A New Ball Game at City Hall

They've just taken office, but they've already trained their oratorical guns on Michael Bloomberg.

Both the new comptroller, John Liu, and the new Public Advocate, Bill de Blasio, made it clear in their inaugural speeches that they were gunning for Bloomberg.

It should make things interesting at City Hall.

De Blasio strongly criticized the Bloomberg administration on homelessness, education, unbridled development and not paying enough attention to the needs of the people. Liu has an army of hundreds of auditors who can descend on the Mayor's agencies, looking for waste, inefficiency, fraud. And he may well start doing it soon. A particular target: no-bid contracts.

DeBlasio has served notice that he wants to organize petition drives and demonstrations to give the city's parents a greater voice in educational policy.

While Liu has a big budget for staff -- de Blasio starts out with a meager budget. Bloomberg, who didn't believe a public advocate's office was necessary, made it difficult for the former public advocate, Betsy Gotbaum, to operate -- slashing her budget, forcing her to get along with fewer people.

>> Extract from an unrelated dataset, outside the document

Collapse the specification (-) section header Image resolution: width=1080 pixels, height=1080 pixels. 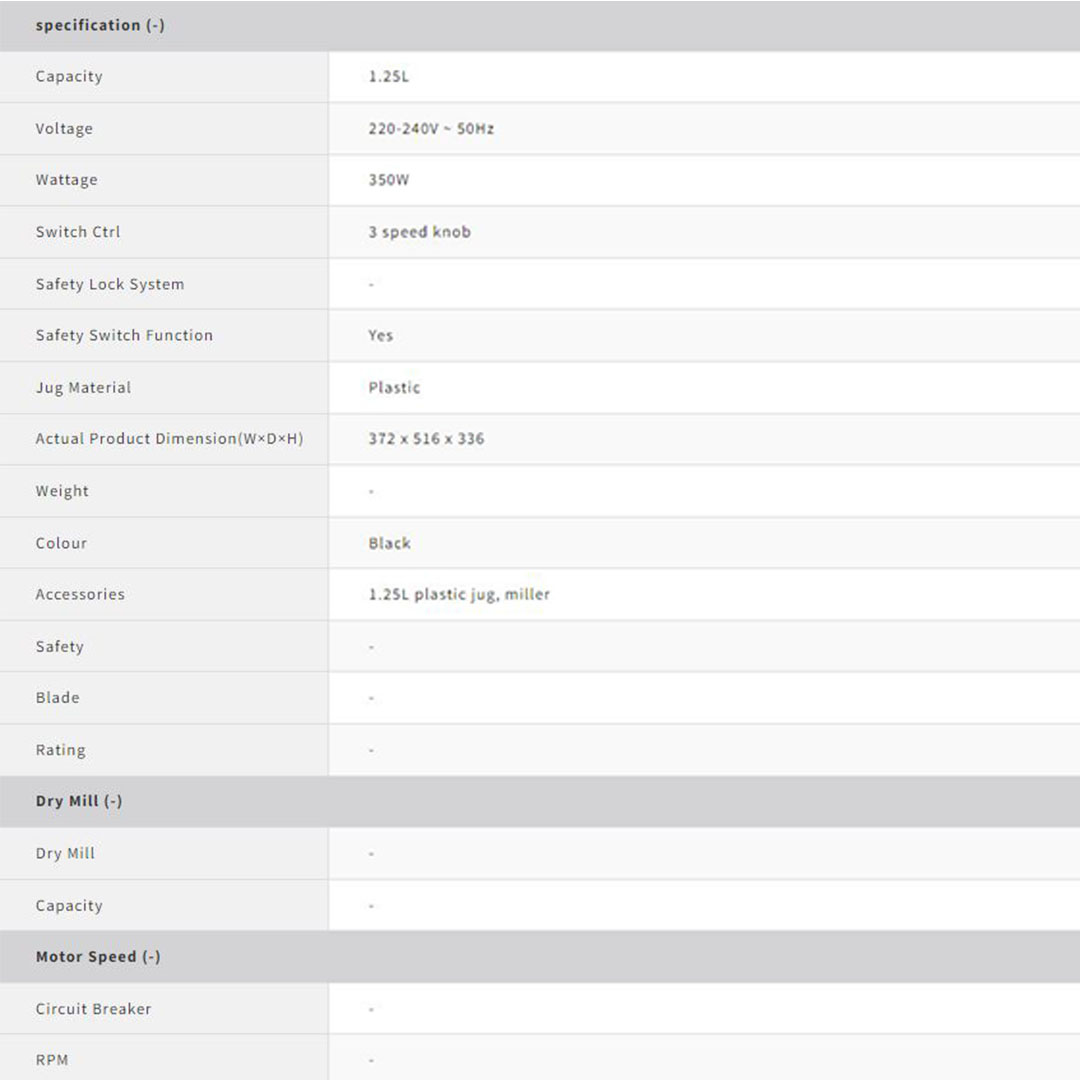(x=100, y=25)
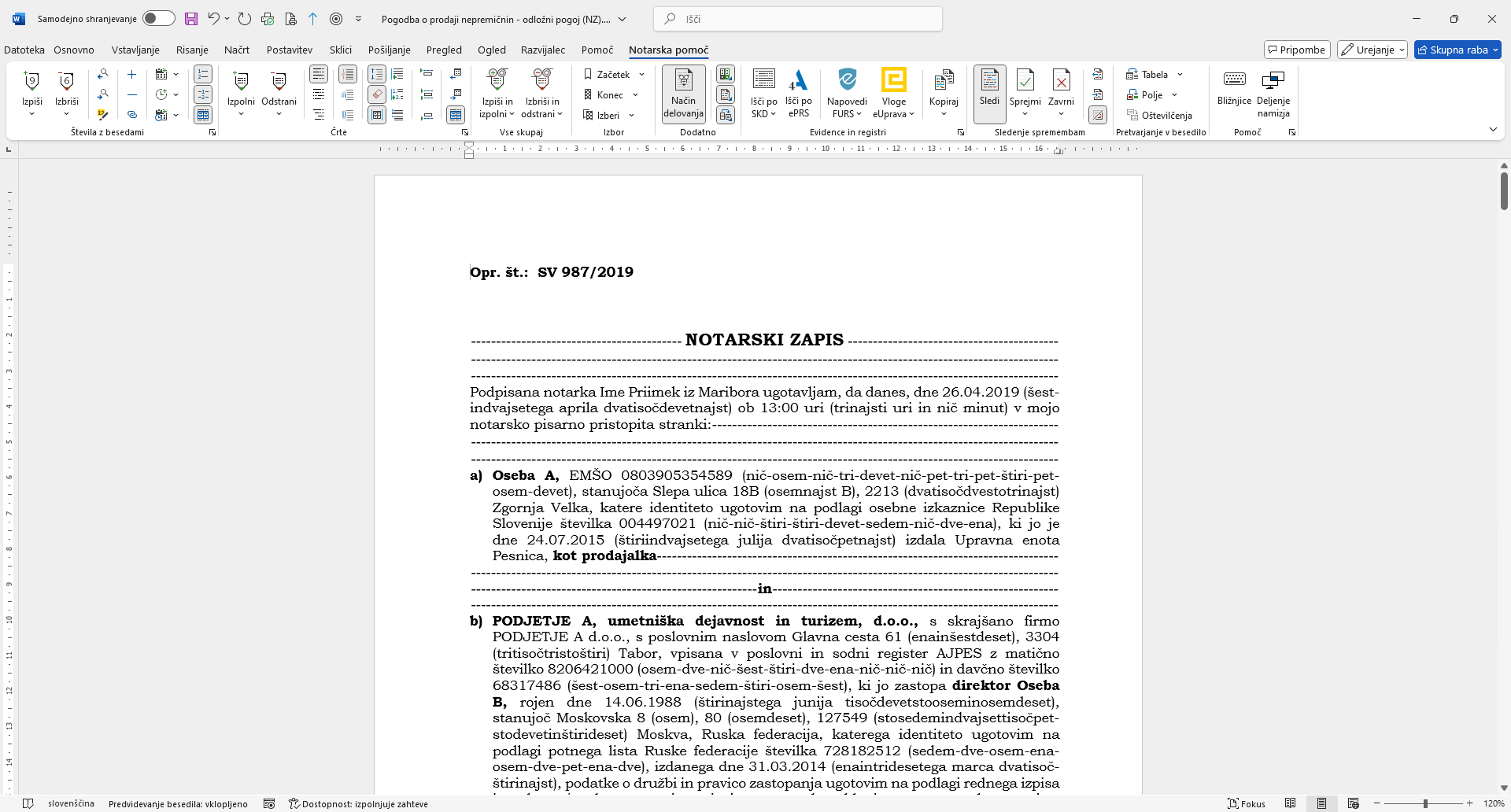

Gotbaum tried to influence City Hall to do what she perceived to be the right thing. The soft approach didn't work with Mike Bloomberg, although Betsy Gotbaum managed to get some reforms instituted. And she deserves credit for trying for eight years to improve city government.

DeBlasio apparently is going to try a street fighter's approach. If City Hall won't come up with the money for him to run his office adequately, he says he'll go to the people, asking them for help.

In an interview published on NBCNewYork.com last week, de Blasio told me his goal for the parents of the city's 1.1 million school children: "I'm going out to go out in the communities and organize them so the full power of those millions of parents and family members of pubic school children ...that full power is felt." The purpose of the public advocate, historically, is to scrutinize the operations of government and be an ombudsman, an advocate, for the people.

 Liu and de Blasio clearly will make their presence felt down at City Hall -- and how Mayor Bloomberg reacts to this pressure will be interesting to see. Our mayor is used to an autocratic approach to government. Like the CEO he used to be, he wants to run the show -- and get advice but not admonitions from the people who advise him.

It's a new ball game, perhaps a rebirth of democracy at City Hall. We can watch and wonder whether, in the days to come, these two new players will change things for the better.